Diary

“T” and Sympathy

Rhonda Lieberman at a TimesTalk with Jeff Koons

New York

The New York Times's Carol Vogel with artist Jeff Koons. (All photos: Wellington Lee)

From Mel Brooks to Martha Stewart, the New York Times “Arts and Leisure Week” serves up a high-class menu of achievers, live. Alas, I attended “Big Art, Big Ideas” to hear Jeff Koons (according to the brochure) “talk about his career creating sky-high art with sky-high prices,” interviewed by the Times’s Carol Vogel.

Entering the sleek new TimesCenter in Times Square (“by Renzo Piano,” volunteered the nice culture vulture who helped me operate the design-y sink in the ladies' room), I grabbed a coffee in the “Kia Lounge.” A big screen advertised the event’s sponsors (the Container Store, HBO, Rodney Strong Vineyard, Sedona SUVs, and Greater Fort Lauderdale) to rows of dummy JetBlue airplane seats and tables stacked with featured authors’ books, thus setting the tone for entitled consumption, be it closet organizers, vacations, or Art. At the threshold of the plush auditorium, I had to stop, mesmerized by the schlocky display of Times-branded swag: a pink baseball cap with the Times “T” logo (for lady Times readers?) and, worse (for the Times-loving long-term-care patient?), stripey fleece lounge pants in red, yellow, and white with the most hideous imaginable blouse to match, a “T” stigmata at the breast. What better hors-d’oeuvre for Koons’s wildly expensive affirmations of kitsch?

Koons, as always, resembled Howdy Doody’s handsomer brother. Introduced as “the world’s most expensive artist at auction,” the audience (a middle-aged, Upper West Side–looking crowd and a smattering of art-student types) listened up in reverence.

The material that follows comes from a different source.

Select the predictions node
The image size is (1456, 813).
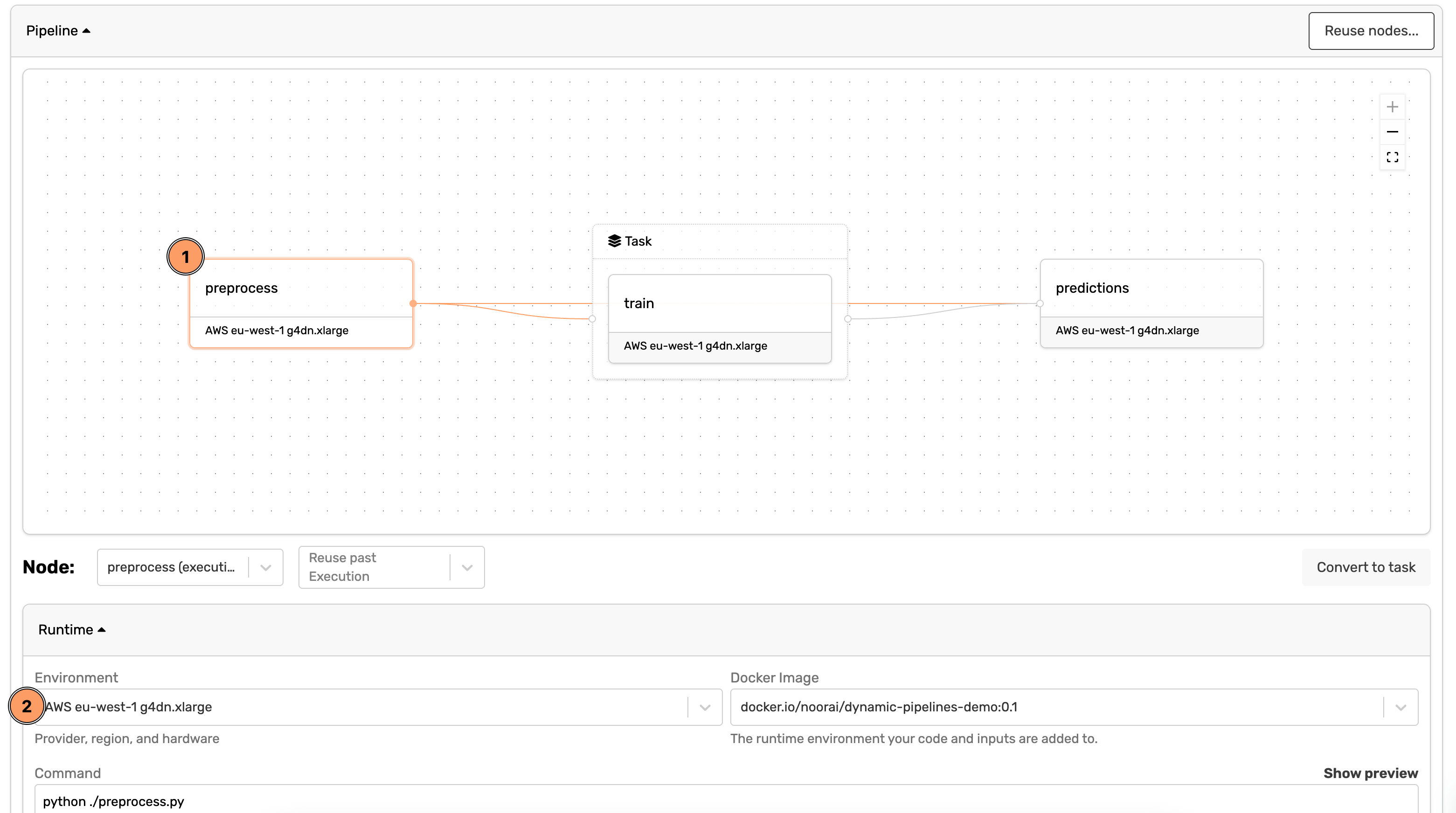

Instead of an interview or a conversation, what followed was more like an artist’s infomercial, with Vogel prompting Koons for dates and materials as if she were a dutiful grad student putting together a catalogue raisonné. Rather than probing his unflappable, peculiar Tony Robbins–meets-art-CEO shtick, she just took everything at face value. Beneath a slide show of his oeuvre, the ex–Wall Street broker free-associated about “accepting yourself” and other self-help platitudes, compared his various luxe-kitsch pieces to the old masters, made vague remarks about “the sexual aspects” and anthropomorphism of vacuum cleaners and the (super-expensively refabricated) found objets he produces, overseeing over eighty “in-house” employees for “efficiency.” (“My responsibility is to educate people on what I’m looking for—every moment of the day.”) All delivered in the soothing, condescending tones of a nurse in a mental ward: "You know, Carol, what I really love about art is the ability it has to bring transcendence into your life.” On the screen above them was his Hummel-esque porcelain piglet with three frolicking tots, titled Ushering in Banality: “It’s so important that people accept themselves. Then you can be more objective and transcend.” Carol nodded, in a tasteful black suit. The next image was another porcelain figure, a lady grasping her giant boobies with red talons, Woman in Tub—surprised by a snorkel, a piece inspired by the artist’s uncle’s naughty ashtray: “Carol, children learn about their bodies in the tub . . . and acceptance of the self . . .”

Carol Vogel with Jeff Koons.

Perhaps the most disciplined salesman in the contemporary art world who isn’t himself a dealer, Koons is notoriously “on message.” Clearly, old-master references mingled with self help–isms slathered with gobs of luxury-sales-style condescension is a formula that works! When asked about the sometimes unstable materials of his quasi-found pieces: “A lot of my work has a maintenance aspect,” Koons patiently explained, “Being a collector is a responsibility. We try to educate people about their ongoing obligations.” Throughout, I was appalled to note that Vogel didn't even try to engage any of this material, she just enabled her subject’s self-promotional bubble. (Is this the recent New York Times model of the journalist as stenographer to power?) It was unsettling to watch.

The only breath of fresh air came during the closing Q&A. A rumpled, bearish guy asked: “Regarding prices [like Koons’s recent $23.6 million record for one of his Hanging Hearts in November], is there some level of absurdity that’s going on with your staff of eighty and your readymade housed in a private collection like a treasury note?” I wish this guy had done the interview.

“I’m grateful to the art world for the opportunity,” Koons intoned, apparently oblivious to the understatement. “The artist had better come up with something that is really strong and make people’s lives better than they were the day before.”